* What you have to do
Reproduce the rows from the very first line through the line containing "[x=200, y=450]", including that line, without changing anything.

* Information supplied
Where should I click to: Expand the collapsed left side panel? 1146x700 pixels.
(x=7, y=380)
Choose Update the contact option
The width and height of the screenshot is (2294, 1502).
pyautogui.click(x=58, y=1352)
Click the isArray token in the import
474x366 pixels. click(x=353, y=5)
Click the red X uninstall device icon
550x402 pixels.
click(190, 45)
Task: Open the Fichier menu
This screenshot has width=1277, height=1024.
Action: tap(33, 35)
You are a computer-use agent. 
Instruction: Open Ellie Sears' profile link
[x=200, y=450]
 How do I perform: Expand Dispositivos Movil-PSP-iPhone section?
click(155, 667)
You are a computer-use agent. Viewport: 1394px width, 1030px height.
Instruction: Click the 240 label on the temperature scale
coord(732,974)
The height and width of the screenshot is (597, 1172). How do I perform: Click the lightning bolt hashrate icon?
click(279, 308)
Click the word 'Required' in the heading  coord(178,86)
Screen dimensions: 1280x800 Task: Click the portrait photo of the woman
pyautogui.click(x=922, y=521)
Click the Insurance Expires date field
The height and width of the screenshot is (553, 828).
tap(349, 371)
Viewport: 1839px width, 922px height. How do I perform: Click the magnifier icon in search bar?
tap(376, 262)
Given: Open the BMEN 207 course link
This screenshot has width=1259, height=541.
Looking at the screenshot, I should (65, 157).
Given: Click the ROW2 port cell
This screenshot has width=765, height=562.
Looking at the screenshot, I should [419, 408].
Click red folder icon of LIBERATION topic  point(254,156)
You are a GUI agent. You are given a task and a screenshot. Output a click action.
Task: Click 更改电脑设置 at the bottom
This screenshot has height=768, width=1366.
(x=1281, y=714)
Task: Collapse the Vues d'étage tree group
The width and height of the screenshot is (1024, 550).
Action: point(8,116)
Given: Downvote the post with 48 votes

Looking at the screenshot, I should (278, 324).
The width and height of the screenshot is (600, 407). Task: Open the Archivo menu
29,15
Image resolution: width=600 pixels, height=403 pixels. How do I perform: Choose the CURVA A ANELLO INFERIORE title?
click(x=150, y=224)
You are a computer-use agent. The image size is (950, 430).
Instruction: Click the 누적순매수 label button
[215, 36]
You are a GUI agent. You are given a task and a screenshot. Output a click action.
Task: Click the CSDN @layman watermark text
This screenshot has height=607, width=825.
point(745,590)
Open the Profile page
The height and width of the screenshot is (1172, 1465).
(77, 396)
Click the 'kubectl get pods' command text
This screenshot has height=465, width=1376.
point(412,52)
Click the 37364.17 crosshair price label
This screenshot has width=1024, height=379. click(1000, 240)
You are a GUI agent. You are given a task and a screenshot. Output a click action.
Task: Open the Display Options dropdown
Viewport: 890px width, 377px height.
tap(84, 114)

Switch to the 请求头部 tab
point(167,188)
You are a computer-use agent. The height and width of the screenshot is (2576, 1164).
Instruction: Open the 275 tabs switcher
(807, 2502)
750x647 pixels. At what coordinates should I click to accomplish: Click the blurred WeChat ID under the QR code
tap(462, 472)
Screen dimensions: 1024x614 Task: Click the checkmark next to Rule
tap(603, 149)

* Written response
Where should I click to: Expand the collapsed left side panel? 1146x700 pixels.
(x=7, y=380)
Choose Update the contact option
The width and height of the screenshot is (2294, 1502).
pyautogui.click(x=58, y=1352)
Click the isArray token in the import
474x366 pixels. click(x=353, y=5)
Click the red X uninstall device icon
550x402 pixels.
click(190, 45)
Task: Open the Fichier menu
This screenshot has width=1277, height=1024.
Action: tap(33, 35)
You are a computer-use agent. 
Instruction: Open Ellie Sears' profile link
[x=200, y=450]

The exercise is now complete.